Vasvari also contends that the Commerce Department's process for
granting licenses appears flawed and muddled. Government officials, he
said, use "standardless discretion" in deciding the fate of
applications. "We don't know who decides or what criteria they use,"
he said. 

But the case has even broader implications than free speech law. The
issue of encryption regulation has been debated for years. Government
and law enforcement officials have long argued that encryption
software must be regulated to prevent it from falling into the wrong
hands: high-tech criminals and foreign governments who could use it
to cover their tracks. 

Computer industry officials and free-speech advocates, on the other
hand, say the restrictions damage the U.S. software industry and that
the export restrictions on U.S.-made encryption software is leading
to the export of programming jobs to countries without such
regulations. They also argue that encryption is already widely
available around the world.

Working for Junger is a 1996 ruling in the Bernstein case.
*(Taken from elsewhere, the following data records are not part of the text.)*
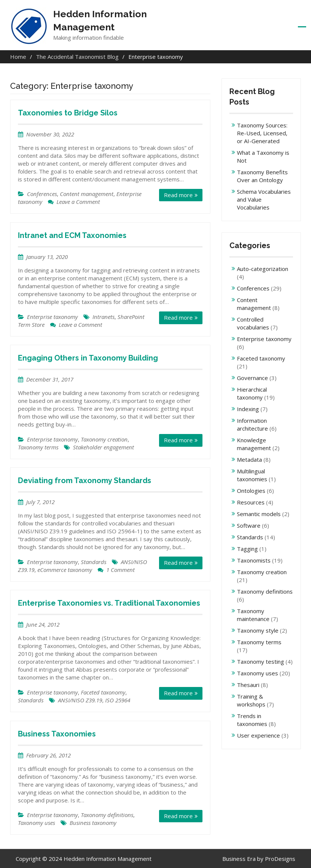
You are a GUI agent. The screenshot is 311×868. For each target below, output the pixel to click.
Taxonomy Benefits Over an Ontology (262, 176)
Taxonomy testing (260, 661)
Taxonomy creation (104, 439)
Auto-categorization (262, 269)
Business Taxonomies (57, 733)
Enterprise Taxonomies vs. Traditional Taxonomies (109, 603)
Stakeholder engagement (103, 447)
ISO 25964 (118, 700)
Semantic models (259, 514)
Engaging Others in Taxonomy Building (88, 358)
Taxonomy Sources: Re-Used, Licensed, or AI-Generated (262, 133)
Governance (252, 378)
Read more (178, 195)
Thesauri (248, 685)
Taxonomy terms (38, 447)
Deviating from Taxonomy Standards (85, 480)
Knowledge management (254, 444)
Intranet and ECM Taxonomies (72, 235)
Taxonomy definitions (107, 815)
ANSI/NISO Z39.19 (80, 700)
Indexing (248, 409)
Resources (251, 502)
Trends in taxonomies (252, 720)
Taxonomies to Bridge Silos (68, 113)
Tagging (247, 549)
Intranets (103, 316)
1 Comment (121, 570)
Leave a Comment (78, 202)
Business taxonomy (93, 823)
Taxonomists (254, 560)
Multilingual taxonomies (252, 475)
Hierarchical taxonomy (252, 393)
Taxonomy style (257, 630)
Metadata (249, 459)
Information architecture (252, 424)
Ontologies (251, 491)
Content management (86, 194)
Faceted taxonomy (103, 692)
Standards (94, 562)
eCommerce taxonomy (65, 570)
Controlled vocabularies (253, 323)
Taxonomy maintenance (253, 615)
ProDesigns (280, 858)
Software (249, 525)
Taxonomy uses (36, 823)
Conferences (42, 194)
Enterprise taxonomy (52, 316)
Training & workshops (251, 700)
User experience (258, 735)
In that
case, Judge Marilyn H. Patel ruled nearly two years ago that software
was, in essence, speech, and that the government's restrictions on
Bernstein amounted to an illegal prior restraint on speech and
therefore a violation of the First Amendment.
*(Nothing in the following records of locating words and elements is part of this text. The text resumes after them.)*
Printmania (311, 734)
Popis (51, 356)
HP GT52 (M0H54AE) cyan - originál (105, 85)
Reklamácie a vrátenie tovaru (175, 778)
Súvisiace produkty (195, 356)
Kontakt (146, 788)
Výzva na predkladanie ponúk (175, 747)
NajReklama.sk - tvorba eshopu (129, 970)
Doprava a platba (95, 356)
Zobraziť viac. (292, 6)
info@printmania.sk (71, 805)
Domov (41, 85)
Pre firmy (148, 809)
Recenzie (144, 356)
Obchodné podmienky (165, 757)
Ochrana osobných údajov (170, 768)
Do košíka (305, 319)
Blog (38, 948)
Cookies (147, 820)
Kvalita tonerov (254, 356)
But the government appealed, leaving Bernstein still unable to
publish his ideas electronically while an appeals court decides the
fate of the case. Last December, a three-judge panel of the Ninth
U.S. Circuit Court of Appeals heard the appeal and is currently
considering Patel's 1996 decision.

Bernstein's suit dates back to February 1995, when he was a graduate
student at the University of California at Berkeley. At the time,
State Department officials told him he would have to submit his ideas
about cryptography to the government for review, get a government
license and register as an arms dealer before he could publish an
electronic version of a short encryption program he had written
called Snuffle. Without such a license he could not even discuss his
ideas at conferences, which foreigners might attend, or publish them
on the Internet, where they could be viewed overseas. 

That was until last year, when the Clinton administration shifted
encryption regulation from the State Department to the Commerce
Department. With that shift, software that scrambles communications
is no longer classified as a weapon, though it is still subject to
export rules. Under current regulations, it is legal to send computer
source code overseas in printed form but not electronically.
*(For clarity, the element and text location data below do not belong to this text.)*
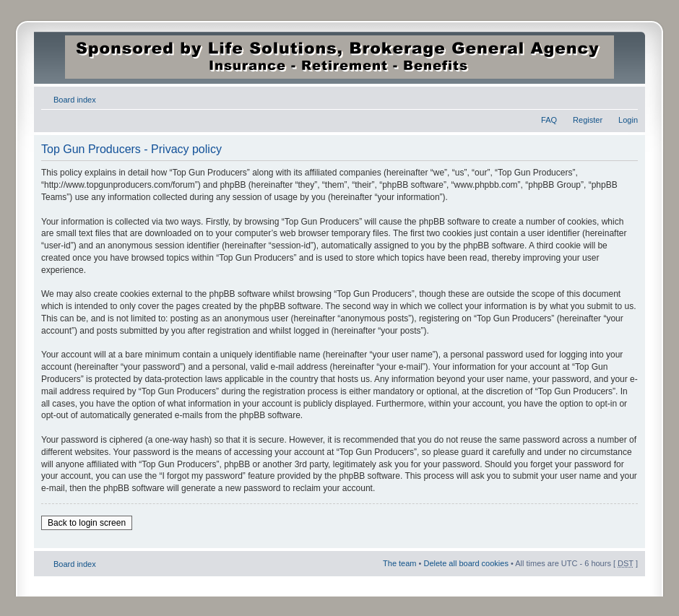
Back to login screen (87, 523)
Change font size (627, 97)
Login (628, 120)
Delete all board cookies (465, 563)
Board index (74, 100)
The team (399, 563)
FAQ (549, 120)
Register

In its appeal, the government argued that it was trying to preserve
the ability of intelligence agencies to eavesdrop on foreign
governments and citizens. In preventing Bernstein from publishing
Snuffle electronically, government lawyers argued that what was being
restricted was not speech but the medium of the Internet, which makes
it easy for foreigners to use Bernstein's source code to encrypt
data.

It's now been nearly five months since a panel of three judges heard
the government's appeal, and nobody is watching more intently than
Federal District Judge James S. Gwin, the presiding judge in the
Junger case. 

But even when the two cases are decided, it won't likely be the end
of either one. Any decision in Bernstein is almost certain to result
in an appeal to the U.S. Supreme Court, legal experts say. In Junger,
the case is likely to be sent to an appeals court.